» PROBLEM TO SOLVE
Retype the entries word for word, leaving nothing out.

Collected data

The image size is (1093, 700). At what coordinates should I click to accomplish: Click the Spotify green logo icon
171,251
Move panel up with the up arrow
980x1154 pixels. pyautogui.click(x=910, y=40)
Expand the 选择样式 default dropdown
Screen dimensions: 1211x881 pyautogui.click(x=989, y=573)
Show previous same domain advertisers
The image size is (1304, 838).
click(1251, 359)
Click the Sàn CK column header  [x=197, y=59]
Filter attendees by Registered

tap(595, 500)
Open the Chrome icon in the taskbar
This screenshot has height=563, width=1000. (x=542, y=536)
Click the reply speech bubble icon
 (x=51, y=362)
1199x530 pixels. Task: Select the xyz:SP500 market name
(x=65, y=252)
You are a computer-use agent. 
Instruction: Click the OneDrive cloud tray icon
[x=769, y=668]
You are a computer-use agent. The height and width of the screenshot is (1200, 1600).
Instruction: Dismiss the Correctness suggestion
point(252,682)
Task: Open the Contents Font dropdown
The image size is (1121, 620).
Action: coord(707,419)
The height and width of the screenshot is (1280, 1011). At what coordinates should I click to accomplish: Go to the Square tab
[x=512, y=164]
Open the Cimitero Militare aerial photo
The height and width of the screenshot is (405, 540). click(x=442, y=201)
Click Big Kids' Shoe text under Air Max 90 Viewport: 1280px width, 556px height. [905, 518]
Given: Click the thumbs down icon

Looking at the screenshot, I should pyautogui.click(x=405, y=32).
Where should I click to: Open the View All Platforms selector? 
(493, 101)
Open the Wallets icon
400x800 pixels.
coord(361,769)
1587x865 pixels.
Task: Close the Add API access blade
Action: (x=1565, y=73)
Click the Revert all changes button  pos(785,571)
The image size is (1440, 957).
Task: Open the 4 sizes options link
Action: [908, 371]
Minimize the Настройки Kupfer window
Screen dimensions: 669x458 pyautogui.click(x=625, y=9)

» ANSWER FOR THIS EXERCISE
The image size is (1093, 700). At what coordinates should I click to accomplish: Click the Spotify green logo icon
171,251
Move panel up with the up arrow
980x1154 pixels. pyautogui.click(x=910, y=40)
Expand the 选择样式 default dropdown
Screen dimensions: 1211x881 pyautogui.click(x=989, y=573)
Show previous same domain advertisers
The image size is (1304, 838).
click(1251, 359)
Click the Sàn CK column header  [x=197, y=59]
Filter attendees by Registered

tap(595, 500)
Open the Chrome icon in the taskbar
This screenshot has height=563, width=1000. (x=542, y=536)
Click the reply speech bubble icon
 (x=51, y=362)
1199x530 pixels. Task: Select the xyz:SP500 market name
(x=65, y=252)
You are a computer-use agent. 
Instruction: Click the OneDrive cloud tray icon
[x=769, y=668]
You are a computer-use agent. The height and width of the screenshot is (1200, 1600).
Instruction: Dismiss the Correctness suggestion
point(252,682)
Task: Open the Contents Font dropdown
The image size is (1121, 620).
Action: coord(707,419)
The height and width of the screenshot is (1280, 1011). At what coordinates should I click to accomplish: Go to the Square tab
[x=512, y=164]
Open the Cimitero Militare aerial photo
The height and width of the screenshot is (405, 540). click(x=442, y=201)
Click Big Kids' Shoe text under Air Max 90 Viewport: 1280px width, 556px height. [905, 518]
Given: Click the thumbs down icon

Looking at the screenshot, I should pyautogui.click(x=405, y=32).
Where should I click to: Open the View All Platforms selector? 
(493, 101)
Open the Wallets icon
400x800 pixels.
coord(361,769)
1587x865 pixels.
Task: Close the Add API access blade
Action: (x=1565, y=73)
Click the Revert all changes button  pos(785,571)
The image size is (1440, 957).
Task: Open the 4 sizes options link
Action: [908, 371]
Minimize the Настройки Kupfer window
Screen dimensions: 669x458 pyautogui.click(x=625, y=9)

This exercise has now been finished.